- _DATA FOR THE TASK_
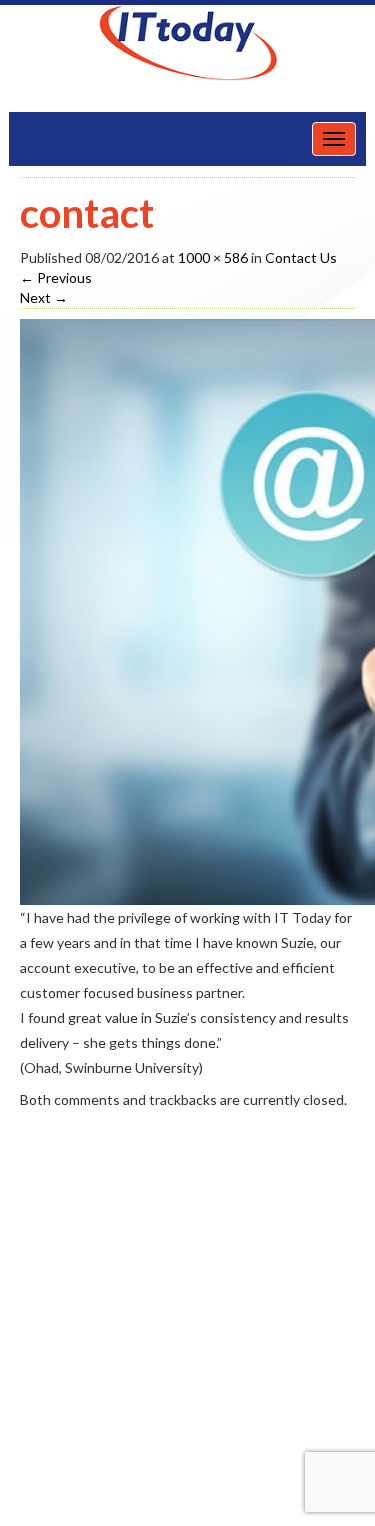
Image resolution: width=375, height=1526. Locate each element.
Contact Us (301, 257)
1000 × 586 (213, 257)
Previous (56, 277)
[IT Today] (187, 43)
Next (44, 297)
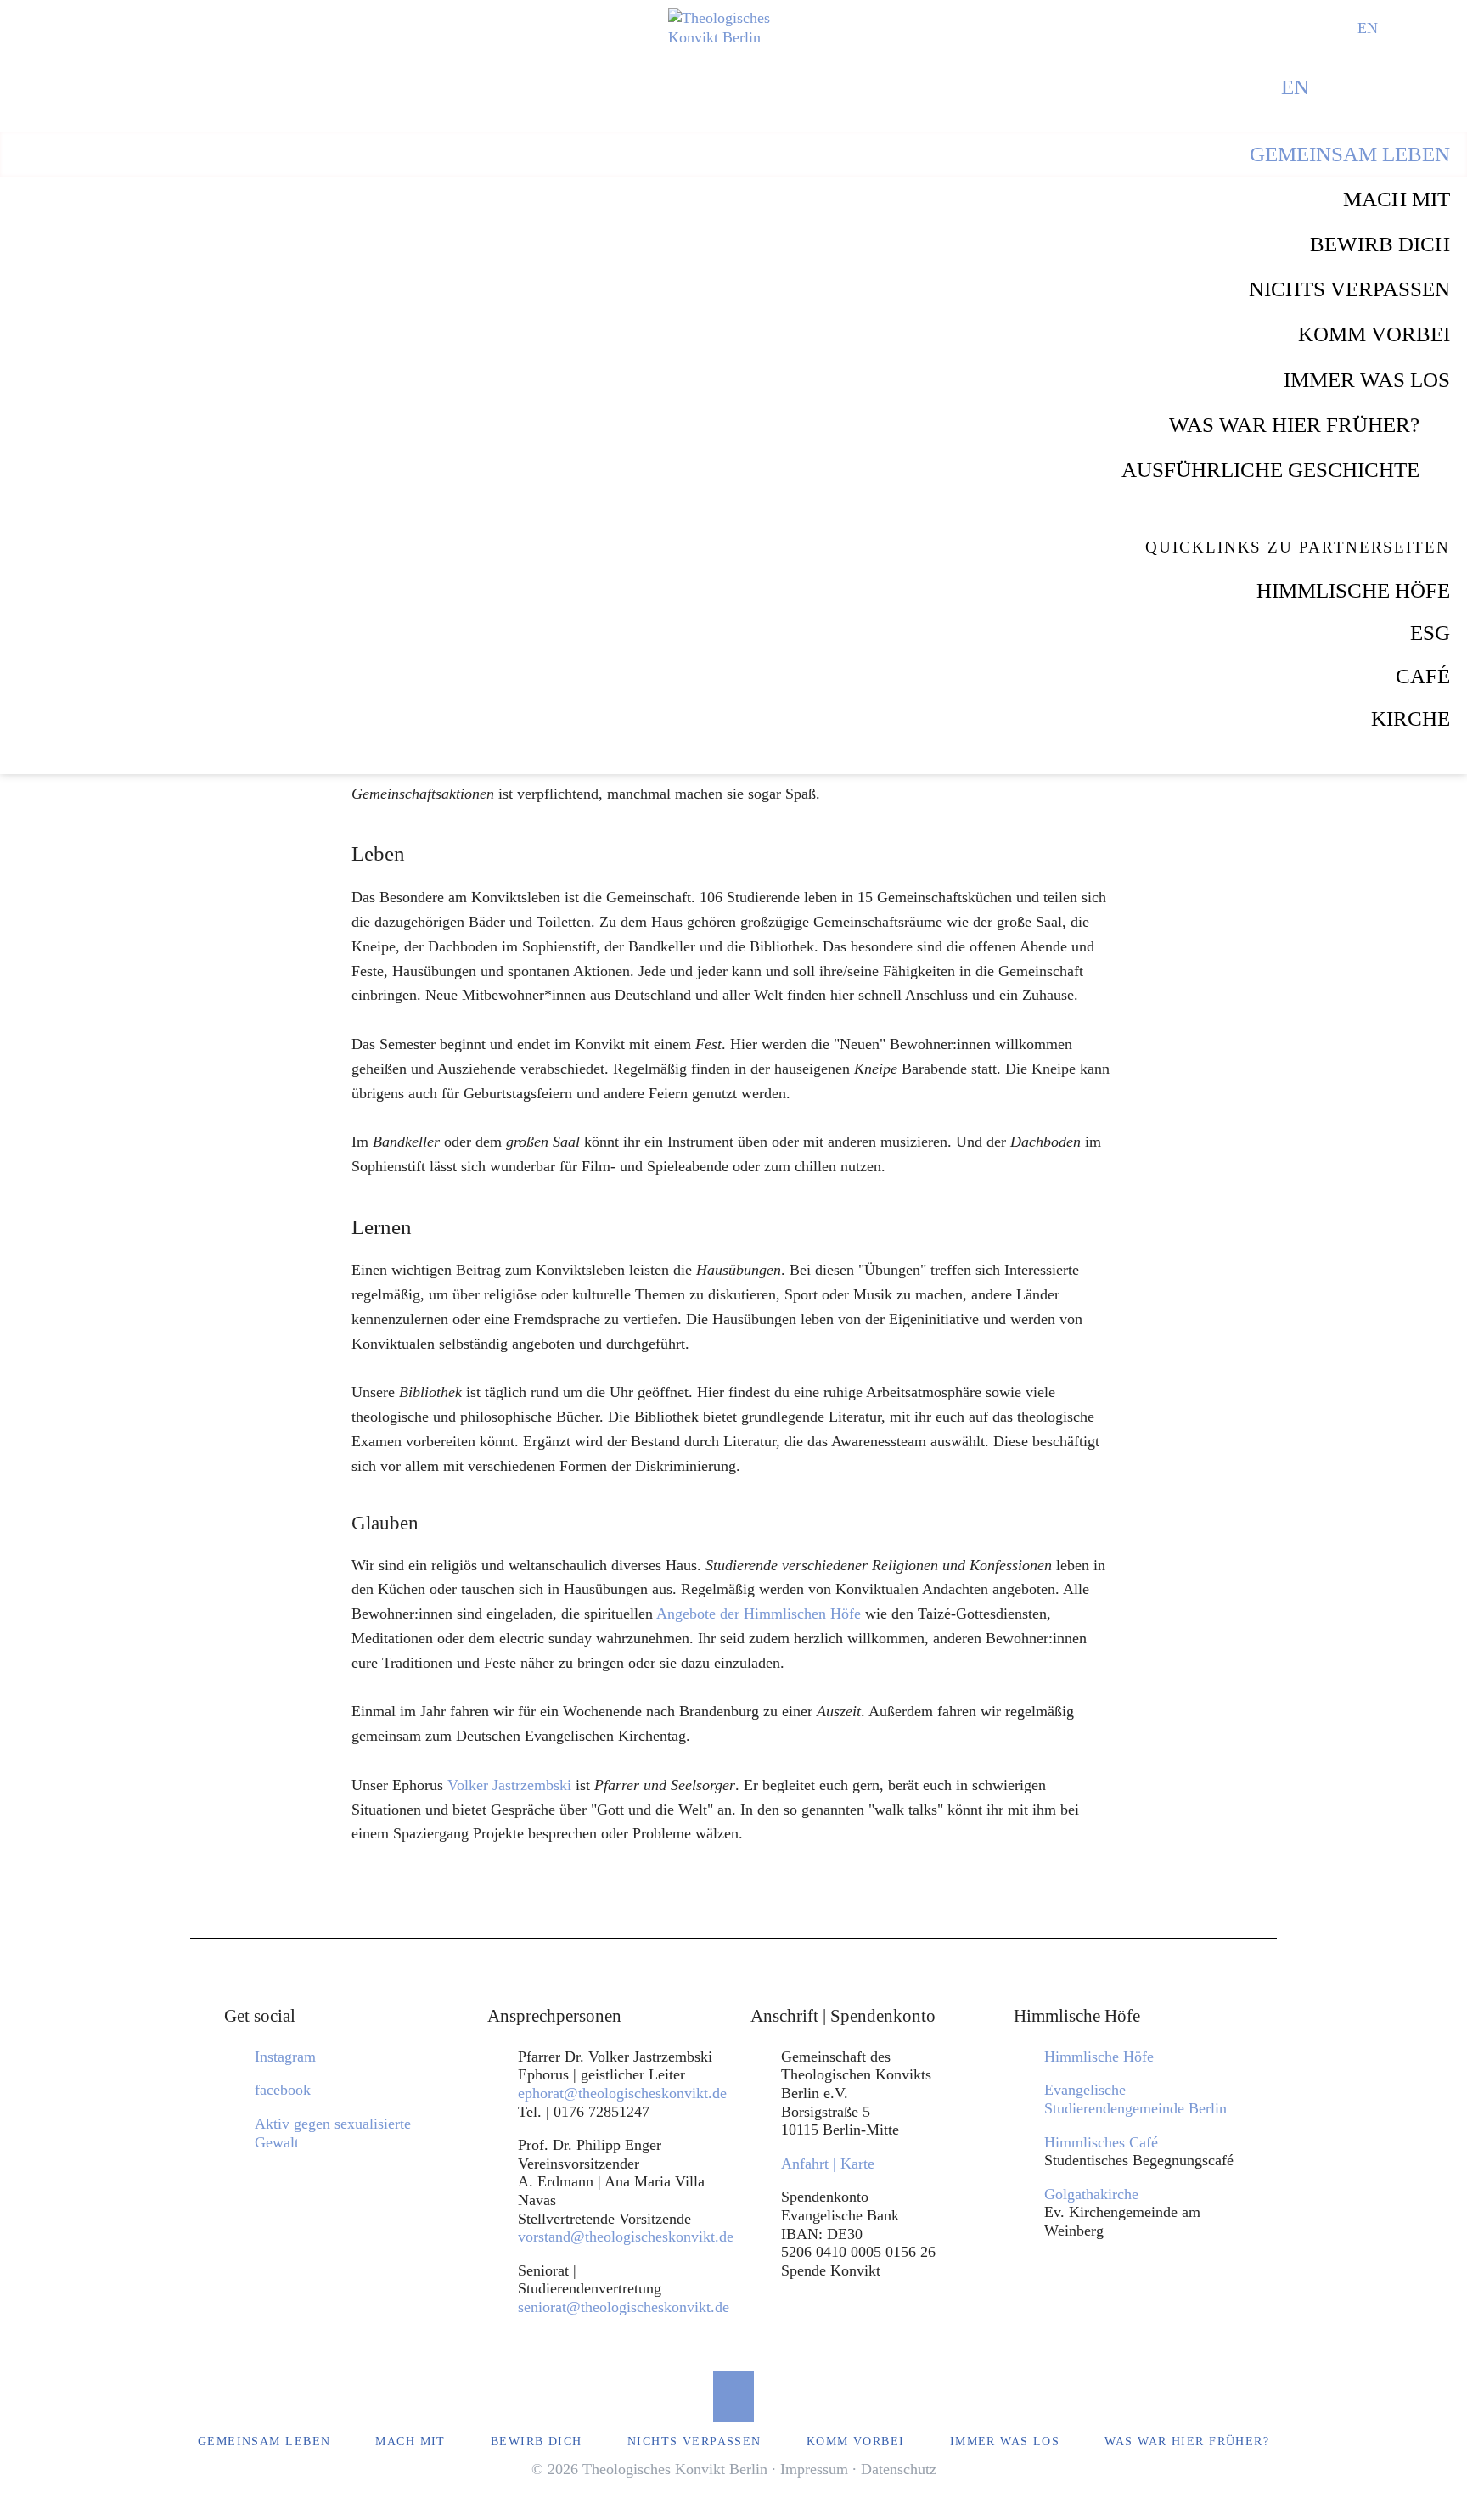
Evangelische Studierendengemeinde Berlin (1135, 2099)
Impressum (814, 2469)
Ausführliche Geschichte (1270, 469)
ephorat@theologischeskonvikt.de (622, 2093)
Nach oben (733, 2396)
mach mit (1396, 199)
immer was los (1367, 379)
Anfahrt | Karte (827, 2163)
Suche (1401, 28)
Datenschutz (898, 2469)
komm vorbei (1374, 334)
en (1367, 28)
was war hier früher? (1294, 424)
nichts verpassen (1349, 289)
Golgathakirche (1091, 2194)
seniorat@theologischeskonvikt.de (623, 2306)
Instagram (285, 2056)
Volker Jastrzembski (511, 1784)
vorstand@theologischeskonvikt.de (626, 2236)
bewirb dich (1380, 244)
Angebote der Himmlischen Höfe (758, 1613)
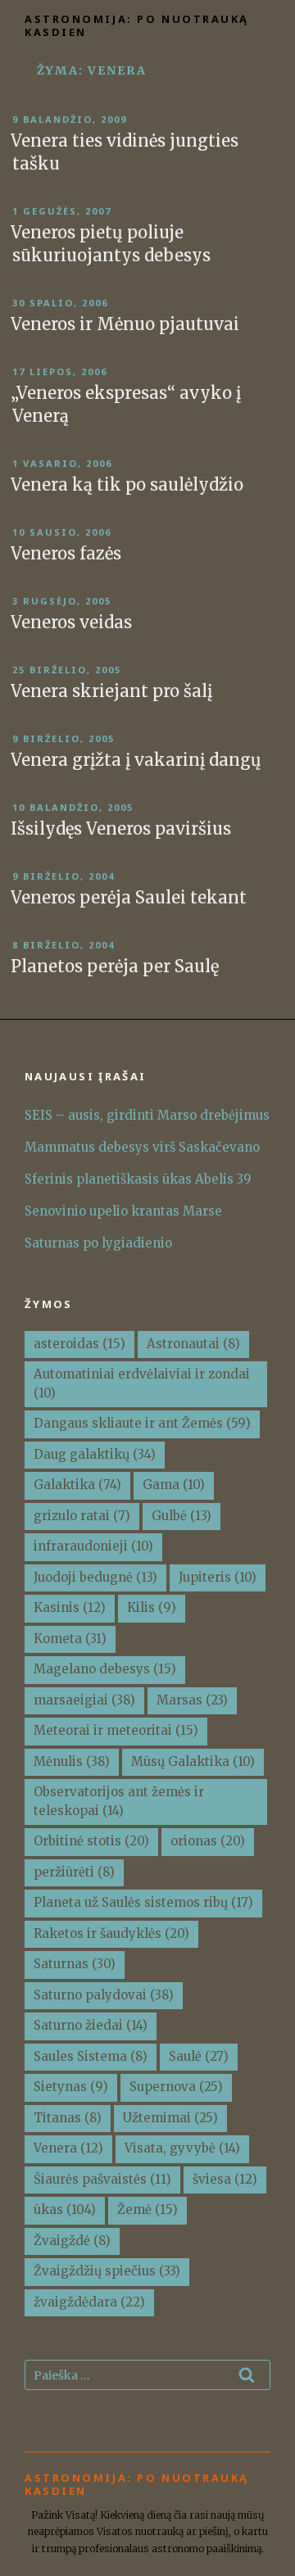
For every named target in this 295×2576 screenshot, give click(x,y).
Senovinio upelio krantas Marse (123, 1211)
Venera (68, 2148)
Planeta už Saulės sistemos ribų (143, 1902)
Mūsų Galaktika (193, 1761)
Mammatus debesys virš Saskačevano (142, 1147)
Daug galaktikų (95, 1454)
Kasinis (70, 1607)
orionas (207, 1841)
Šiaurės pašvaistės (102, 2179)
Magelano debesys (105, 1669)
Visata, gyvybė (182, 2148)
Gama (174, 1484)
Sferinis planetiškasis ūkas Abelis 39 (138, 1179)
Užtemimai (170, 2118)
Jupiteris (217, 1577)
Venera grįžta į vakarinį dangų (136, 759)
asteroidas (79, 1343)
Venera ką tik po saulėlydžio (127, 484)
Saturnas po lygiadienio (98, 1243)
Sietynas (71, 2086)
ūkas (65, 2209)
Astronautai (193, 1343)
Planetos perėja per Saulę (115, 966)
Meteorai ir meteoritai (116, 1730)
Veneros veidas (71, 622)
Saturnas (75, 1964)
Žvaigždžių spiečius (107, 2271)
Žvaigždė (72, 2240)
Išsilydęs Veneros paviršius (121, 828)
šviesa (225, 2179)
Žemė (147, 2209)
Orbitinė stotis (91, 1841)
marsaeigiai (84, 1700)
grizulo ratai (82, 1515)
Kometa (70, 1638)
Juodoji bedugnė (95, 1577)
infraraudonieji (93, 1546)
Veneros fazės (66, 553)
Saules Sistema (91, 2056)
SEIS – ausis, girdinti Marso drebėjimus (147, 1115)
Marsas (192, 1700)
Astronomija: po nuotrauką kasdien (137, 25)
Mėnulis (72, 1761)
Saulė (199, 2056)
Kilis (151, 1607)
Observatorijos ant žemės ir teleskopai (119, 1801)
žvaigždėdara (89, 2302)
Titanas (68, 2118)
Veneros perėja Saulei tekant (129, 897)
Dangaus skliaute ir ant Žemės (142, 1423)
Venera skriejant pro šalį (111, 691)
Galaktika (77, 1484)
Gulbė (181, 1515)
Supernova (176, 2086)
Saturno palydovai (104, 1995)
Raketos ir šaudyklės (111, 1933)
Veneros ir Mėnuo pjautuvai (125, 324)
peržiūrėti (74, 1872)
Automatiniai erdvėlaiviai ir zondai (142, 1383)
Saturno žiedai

- _YOUR OBJECTIVE_
Scan the data above. Return every line with "debesys" in it.

- _RESULT_
Mammatus debesys virš Saskačevano (142, 1147)
Magelano debesys (105, 1669)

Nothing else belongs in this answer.